The problem:
Reproduce exactly, from the data that follows, the line with "Для Braun Oral-B (4) (52, 924)", the line with "Патрубки (32, 1179)", and every line that lies between them.
....
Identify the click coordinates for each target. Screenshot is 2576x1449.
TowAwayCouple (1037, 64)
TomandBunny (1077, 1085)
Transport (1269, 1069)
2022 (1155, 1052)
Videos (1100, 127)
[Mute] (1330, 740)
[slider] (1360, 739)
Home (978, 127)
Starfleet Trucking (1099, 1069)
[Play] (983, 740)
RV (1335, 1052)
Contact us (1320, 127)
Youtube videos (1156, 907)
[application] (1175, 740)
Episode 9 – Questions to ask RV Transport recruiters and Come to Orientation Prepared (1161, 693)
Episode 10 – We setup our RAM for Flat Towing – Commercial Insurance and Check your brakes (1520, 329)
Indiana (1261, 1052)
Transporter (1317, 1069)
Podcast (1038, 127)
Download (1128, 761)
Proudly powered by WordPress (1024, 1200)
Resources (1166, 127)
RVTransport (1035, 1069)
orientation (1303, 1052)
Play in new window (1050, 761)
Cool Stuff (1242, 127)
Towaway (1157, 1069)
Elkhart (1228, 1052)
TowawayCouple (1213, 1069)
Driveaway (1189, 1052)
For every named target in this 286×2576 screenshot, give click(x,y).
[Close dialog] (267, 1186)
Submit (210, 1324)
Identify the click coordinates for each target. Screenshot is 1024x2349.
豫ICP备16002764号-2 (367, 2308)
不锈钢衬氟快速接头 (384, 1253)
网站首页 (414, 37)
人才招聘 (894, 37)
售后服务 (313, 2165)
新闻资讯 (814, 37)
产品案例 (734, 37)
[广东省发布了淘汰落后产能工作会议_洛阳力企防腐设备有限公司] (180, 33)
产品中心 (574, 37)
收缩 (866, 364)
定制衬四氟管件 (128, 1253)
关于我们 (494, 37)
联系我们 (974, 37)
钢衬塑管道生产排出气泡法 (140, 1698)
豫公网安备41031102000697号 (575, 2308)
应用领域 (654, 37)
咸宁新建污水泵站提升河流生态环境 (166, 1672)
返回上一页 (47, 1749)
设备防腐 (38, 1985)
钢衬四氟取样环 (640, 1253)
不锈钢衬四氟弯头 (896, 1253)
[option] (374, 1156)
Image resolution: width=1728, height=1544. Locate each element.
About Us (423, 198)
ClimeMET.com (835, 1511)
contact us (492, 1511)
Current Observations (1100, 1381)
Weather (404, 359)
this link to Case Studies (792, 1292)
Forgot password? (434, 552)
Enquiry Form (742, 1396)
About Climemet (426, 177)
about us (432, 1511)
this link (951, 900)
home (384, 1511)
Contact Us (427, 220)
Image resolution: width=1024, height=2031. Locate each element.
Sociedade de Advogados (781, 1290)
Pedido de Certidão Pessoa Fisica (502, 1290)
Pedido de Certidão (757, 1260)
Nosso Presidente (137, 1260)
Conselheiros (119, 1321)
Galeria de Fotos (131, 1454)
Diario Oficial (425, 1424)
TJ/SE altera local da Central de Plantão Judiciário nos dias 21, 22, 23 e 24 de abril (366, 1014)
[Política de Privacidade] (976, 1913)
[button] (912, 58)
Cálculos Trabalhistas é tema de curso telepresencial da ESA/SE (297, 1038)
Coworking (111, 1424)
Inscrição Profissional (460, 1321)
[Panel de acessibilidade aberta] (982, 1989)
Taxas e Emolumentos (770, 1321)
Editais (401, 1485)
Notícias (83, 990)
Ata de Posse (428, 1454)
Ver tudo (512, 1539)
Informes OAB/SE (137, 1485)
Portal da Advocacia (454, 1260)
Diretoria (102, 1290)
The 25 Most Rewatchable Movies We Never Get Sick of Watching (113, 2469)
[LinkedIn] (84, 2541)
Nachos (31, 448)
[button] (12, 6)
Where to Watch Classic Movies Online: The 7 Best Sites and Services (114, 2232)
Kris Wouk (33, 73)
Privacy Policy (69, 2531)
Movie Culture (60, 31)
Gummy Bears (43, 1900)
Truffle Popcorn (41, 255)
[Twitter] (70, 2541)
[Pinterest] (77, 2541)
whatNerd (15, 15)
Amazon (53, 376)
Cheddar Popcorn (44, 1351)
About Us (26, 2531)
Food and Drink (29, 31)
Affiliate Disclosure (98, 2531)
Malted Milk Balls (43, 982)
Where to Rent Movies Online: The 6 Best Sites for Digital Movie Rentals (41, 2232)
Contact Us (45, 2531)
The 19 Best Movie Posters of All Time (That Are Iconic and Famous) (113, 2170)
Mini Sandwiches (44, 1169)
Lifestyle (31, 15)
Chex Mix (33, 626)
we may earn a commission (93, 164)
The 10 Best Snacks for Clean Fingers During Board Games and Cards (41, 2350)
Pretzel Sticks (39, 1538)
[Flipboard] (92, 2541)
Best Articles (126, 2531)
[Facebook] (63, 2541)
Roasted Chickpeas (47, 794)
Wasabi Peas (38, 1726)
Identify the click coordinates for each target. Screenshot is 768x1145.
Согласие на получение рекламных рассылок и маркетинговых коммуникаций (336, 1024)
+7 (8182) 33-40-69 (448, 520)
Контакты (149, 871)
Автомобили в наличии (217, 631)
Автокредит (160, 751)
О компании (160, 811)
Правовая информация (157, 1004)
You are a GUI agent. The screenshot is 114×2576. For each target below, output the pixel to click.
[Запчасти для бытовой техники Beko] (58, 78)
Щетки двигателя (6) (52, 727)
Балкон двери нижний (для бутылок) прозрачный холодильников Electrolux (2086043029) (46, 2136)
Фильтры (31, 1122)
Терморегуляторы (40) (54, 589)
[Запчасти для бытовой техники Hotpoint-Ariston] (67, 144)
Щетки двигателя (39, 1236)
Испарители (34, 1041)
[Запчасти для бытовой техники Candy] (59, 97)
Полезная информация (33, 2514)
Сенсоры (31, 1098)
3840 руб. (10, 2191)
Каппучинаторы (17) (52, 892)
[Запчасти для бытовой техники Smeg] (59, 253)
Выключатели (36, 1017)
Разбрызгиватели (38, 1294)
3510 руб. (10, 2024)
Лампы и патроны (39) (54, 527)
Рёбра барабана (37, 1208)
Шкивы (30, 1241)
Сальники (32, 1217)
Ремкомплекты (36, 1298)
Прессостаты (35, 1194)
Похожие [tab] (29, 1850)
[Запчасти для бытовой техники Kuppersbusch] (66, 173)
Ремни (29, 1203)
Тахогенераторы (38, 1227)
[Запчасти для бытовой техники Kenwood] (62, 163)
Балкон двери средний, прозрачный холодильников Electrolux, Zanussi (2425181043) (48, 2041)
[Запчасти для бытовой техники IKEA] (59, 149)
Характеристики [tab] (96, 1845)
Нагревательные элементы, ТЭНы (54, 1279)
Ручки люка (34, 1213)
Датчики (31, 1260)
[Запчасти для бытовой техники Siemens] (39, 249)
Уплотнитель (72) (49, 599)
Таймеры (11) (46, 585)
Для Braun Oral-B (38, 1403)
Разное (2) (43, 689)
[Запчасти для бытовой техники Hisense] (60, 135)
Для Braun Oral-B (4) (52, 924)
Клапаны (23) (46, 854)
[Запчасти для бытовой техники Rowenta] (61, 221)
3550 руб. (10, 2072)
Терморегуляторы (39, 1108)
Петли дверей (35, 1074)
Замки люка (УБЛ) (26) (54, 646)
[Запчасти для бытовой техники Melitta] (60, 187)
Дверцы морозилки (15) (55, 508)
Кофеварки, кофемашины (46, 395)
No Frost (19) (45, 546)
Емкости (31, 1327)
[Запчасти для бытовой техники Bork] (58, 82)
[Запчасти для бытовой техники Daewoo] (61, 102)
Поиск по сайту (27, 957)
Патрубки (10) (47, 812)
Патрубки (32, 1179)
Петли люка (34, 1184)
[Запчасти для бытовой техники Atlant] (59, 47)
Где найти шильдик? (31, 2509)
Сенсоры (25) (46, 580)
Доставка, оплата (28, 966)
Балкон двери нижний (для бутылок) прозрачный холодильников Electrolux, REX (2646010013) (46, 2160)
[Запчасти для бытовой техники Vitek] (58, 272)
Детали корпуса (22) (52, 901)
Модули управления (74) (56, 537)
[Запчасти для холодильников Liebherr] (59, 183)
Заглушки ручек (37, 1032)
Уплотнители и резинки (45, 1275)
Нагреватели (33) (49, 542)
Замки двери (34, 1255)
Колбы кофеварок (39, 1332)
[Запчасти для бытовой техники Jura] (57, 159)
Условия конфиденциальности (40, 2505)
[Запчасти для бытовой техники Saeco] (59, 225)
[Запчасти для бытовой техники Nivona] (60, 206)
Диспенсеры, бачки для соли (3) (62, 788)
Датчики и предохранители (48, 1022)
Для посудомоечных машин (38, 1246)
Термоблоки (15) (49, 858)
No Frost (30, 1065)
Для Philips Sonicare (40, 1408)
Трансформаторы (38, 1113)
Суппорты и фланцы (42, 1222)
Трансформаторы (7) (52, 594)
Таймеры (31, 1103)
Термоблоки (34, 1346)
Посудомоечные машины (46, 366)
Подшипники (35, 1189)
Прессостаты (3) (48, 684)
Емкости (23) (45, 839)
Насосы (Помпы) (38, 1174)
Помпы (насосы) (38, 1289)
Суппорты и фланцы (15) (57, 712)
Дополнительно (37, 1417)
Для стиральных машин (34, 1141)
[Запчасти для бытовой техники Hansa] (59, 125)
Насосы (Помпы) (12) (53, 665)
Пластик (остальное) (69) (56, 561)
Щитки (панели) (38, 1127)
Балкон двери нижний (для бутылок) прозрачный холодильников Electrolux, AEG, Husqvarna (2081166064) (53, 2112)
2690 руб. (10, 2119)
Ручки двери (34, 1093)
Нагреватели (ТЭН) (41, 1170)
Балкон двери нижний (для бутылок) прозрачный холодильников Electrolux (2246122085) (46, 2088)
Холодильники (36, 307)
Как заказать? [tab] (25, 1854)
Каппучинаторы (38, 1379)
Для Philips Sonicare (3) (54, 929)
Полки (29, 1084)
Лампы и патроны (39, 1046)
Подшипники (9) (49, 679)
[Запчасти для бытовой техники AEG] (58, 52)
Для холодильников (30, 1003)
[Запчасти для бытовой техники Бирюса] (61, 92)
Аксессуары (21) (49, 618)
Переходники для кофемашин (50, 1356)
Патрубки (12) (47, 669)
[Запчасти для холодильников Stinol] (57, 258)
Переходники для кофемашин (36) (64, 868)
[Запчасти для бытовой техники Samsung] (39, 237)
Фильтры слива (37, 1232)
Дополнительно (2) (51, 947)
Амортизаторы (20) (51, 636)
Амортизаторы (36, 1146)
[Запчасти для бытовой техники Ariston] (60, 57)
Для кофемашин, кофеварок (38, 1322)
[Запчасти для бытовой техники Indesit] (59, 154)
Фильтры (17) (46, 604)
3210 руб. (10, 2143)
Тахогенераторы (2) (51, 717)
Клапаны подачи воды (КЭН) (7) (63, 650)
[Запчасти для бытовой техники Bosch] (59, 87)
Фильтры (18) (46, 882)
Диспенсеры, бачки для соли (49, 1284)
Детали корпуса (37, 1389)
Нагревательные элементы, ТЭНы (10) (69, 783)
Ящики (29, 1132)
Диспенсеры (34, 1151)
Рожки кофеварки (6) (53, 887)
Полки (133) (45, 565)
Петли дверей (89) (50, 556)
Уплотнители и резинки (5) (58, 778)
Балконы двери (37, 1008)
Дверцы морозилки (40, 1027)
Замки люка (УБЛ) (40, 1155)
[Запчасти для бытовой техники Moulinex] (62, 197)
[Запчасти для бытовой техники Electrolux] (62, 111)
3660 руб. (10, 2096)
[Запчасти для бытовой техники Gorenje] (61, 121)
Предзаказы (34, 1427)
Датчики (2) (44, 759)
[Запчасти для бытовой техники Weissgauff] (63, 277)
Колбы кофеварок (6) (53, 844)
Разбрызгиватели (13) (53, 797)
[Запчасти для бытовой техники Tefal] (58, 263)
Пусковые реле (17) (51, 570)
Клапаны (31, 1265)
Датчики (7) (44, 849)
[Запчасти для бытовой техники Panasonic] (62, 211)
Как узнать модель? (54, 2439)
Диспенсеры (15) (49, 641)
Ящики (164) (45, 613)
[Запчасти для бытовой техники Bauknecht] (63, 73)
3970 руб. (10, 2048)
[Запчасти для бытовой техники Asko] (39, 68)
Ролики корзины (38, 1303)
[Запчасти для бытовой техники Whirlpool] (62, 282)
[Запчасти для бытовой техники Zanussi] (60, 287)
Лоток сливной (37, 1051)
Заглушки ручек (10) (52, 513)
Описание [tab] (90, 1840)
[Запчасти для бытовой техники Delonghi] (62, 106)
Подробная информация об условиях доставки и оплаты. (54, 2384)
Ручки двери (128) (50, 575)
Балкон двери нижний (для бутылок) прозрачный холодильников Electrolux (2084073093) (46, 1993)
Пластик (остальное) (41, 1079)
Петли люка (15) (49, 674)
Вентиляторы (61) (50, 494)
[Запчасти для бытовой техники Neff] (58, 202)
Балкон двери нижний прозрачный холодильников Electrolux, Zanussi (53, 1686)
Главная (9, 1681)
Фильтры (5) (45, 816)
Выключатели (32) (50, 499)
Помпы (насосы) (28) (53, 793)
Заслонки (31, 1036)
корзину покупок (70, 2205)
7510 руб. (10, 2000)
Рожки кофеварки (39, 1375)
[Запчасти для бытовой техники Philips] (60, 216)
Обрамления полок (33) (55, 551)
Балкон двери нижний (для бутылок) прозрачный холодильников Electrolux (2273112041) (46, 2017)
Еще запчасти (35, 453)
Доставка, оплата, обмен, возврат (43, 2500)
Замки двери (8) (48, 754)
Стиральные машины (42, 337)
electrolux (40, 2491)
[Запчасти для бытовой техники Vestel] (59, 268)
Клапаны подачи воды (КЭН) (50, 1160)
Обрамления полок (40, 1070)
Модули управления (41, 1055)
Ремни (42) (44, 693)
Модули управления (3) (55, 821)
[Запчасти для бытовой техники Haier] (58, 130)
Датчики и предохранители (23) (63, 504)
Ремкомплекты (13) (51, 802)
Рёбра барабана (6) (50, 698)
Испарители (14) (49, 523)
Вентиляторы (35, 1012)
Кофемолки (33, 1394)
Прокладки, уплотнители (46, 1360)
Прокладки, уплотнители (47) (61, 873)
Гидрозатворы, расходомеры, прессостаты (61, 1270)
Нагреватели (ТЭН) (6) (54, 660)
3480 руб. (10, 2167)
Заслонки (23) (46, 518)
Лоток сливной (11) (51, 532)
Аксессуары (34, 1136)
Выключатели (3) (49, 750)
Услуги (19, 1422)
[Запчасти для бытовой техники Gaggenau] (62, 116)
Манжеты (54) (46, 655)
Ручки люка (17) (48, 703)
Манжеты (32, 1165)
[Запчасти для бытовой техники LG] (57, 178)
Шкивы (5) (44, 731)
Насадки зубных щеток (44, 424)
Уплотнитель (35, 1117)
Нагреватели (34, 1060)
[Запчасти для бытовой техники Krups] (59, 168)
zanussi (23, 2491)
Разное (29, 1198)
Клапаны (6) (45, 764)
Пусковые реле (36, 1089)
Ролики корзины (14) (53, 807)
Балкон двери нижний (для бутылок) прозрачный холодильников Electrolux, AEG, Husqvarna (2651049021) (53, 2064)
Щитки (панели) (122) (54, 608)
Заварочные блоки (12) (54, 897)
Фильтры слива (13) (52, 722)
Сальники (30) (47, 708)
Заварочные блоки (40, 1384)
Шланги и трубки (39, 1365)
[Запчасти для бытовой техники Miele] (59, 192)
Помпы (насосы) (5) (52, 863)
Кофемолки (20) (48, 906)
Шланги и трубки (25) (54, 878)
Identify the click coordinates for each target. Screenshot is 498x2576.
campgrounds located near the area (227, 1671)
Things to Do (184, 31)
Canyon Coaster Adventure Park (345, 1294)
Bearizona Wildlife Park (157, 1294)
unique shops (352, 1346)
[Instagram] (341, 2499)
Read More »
....
Solution to this exercise:
Для Braun Oral-B (4) (52, 924)
Клапаны (23) (46, 854)
[Запчасти для бытовой техники Rowenta] (61, 221)
3550 руб. (10, 2072)
Терморегуляторы (39, 1108)
Петли дверей (35, 1074)
Замки люка (УБЛ) (26) (54, 646)
[Запчасти для бытовой техники Melitta] (60, 187)
Дверцы морозилки (15) (55, 508)
Кофеварки, кофемашины (46, 395)
No Frost (19) (45, 546)
Емкости (31, 1327)
[Запчасти для бытовой техники Bork] (58, 82)
[Запчасти для бытовой техники Daewoo] (61, 102)
Поиск по сайту (27, 957)
Патрубки (10) (47, 812)
Патрубки (32, 1179)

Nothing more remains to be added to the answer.